A lebre perguntou à raposa:
- Que é que levas no teu saco, ouro ou mais uma peça? Pois teu nome significa lucro muito mais do que astúcia?
- Se queres saber - disse a raposa -, vem até minha casa, convido-te para jantar.
A Lebre acompanhou a raposa até sua toca: lá, não havia nada para jantar a não ser a lebre. Esta declarou:
- Como aprendi com minha própria desgraça, sei agora de onde vem teu nome: de tua astúcia e não de teus lucros.
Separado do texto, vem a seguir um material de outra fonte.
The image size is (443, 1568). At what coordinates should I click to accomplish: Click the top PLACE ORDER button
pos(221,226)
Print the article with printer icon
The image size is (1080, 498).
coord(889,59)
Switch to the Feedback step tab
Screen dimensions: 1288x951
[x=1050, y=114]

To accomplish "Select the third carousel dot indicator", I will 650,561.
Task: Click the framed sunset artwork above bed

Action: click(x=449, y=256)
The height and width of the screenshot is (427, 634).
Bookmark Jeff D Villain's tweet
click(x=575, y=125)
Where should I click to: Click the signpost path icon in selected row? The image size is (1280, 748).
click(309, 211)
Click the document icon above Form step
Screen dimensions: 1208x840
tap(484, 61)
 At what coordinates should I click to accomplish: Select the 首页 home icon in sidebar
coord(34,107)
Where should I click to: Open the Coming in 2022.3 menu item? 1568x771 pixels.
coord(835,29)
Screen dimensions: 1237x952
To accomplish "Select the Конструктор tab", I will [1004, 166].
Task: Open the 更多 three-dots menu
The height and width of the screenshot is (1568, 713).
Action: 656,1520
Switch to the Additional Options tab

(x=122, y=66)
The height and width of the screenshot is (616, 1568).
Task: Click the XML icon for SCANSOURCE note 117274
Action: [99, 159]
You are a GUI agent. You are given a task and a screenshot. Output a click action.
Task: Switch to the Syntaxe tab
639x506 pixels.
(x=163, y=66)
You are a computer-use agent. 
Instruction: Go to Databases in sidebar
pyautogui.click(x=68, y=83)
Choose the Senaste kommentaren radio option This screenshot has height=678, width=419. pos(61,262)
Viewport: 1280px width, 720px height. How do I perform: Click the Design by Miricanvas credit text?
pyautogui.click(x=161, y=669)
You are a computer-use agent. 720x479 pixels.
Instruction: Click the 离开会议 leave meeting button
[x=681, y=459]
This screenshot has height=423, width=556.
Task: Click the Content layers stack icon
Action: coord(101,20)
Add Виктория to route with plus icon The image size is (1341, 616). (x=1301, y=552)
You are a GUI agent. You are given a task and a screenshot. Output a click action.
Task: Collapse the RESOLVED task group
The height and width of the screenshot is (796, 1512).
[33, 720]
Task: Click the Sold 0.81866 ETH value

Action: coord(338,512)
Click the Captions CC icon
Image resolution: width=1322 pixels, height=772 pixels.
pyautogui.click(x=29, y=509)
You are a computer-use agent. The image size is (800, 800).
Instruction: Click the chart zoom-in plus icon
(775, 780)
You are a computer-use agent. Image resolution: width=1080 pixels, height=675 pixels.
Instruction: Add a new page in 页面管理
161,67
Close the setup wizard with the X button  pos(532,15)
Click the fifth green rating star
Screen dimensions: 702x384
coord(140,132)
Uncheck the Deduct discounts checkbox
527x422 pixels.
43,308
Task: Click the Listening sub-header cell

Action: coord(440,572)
Curiosidade além da conta é fonte de grandes desgraças.
(ESOPO - Século VI a. C.)
Notícia do Público de 1 de Fevereiro de 2008, já depois do escândalo da licenciatura ter sido revelado, quase um ano antes:
O ex-deputado José Sócrates recebeu indevidamente um subsídio de exclusividade da Assembleia da República, entre finais de 1988 e princípios de 1992, por acumular as suas funções parlamentares com a actividade profissional de engenheiro técnico, enquanto projectista e como responsável pelo alvará de uma empresa de construção civil. Sócrates nega que tal tenha acontecido, mas diversos documentos por ele assinados confirmam a violação do regime legal de dedicação exclusiva.(...)
Qual a diferença entre Passos Coelho, agora acusado pelo mesmo Público do mesmíssimo Cerejo, de recebimento de algo "indevido" e o José Sócrates de então?
É isso que fica à consideração de quem lê. A minha opinião é a de que a condescendência pública e do Público e demais meios de informação, para com José Sócrates permitiu que não só permanecesse no poder como fosse reeleito, dali a um ano. Isso num caso que não tem qualquer comparação com o actual, devido não só à gravidade e consistência das imputações públicas e notórias como à circunstância de revelar uma personalidade inadmissível num primeiro-ministo. Não há qualquer relativismo nesta análise uma vez que estas comparações têm mesmo que ser feitas.
Agora, é isto que se pode ver hoje no Público, com uma capa a concorrer com o sensacionalismo do Correio da Manhã:
Este mesmo Público, embora dirigido por outrém, na Páscoa de 2007 levantou a Lebre que fugia à frente do caçador em saltos rápidos, protegida pelos apaniguados que eram aos milhares, incluindo os jornais quase todos que não viam a corrida celerada.
Nesta altura, trata-se de um Coelho que salta daqui para ali, prontinho a levar o tiro de misericórdia. É essa a diferença e Pacheco Pereira, em 7 de Abril de 2007 lembrava o que o Público onde escrevia nunca assumira em letra de forma:
E as semelhanças da Lebre da fábula com este Coelho não ficam por aqui. Em 21 de Abril desse mês, o Público dava conta que na A.R. havia dois registos biográficos do então deputado José Sócrates. Um deles era apócrifo e o original desaparecera. Quando? Nunca se descobriu. Quem teve acesso ao tal original? Obviamente quem tinha interesse imediato nisso. Quem era? O Público nunca quis saber. O que foi cometido lá, na AR, nessa altura? Um crime de falsificação? Alguma vez foi investigado devidamente? Nunca.
São estas algumas das diferenças entre este caso do Coelho e o da Lebre que não ficou por ali na corrida. Como é sabido trasmudou-se em Carapau e anda por aí a gozar a astúcia destes papalvos que se julgam arautos de uma moralidade infecta e pensam que a investigação jornalística são estes fait-divers que eregem em crimes de lesa-majestade da sua alta concepção moral e ética que apesar disso não pode ser vista ao espelho.
Quem os topa bem é Vasco Pulido Valente no Público de hoje, em crónica que subscrevo e vai contra a corrente mediática do sensacionalismo ambiente.
Portugal é a choldra que é por causa deste tipo de investigação do jornalismo-melão que só se avalia ao sair.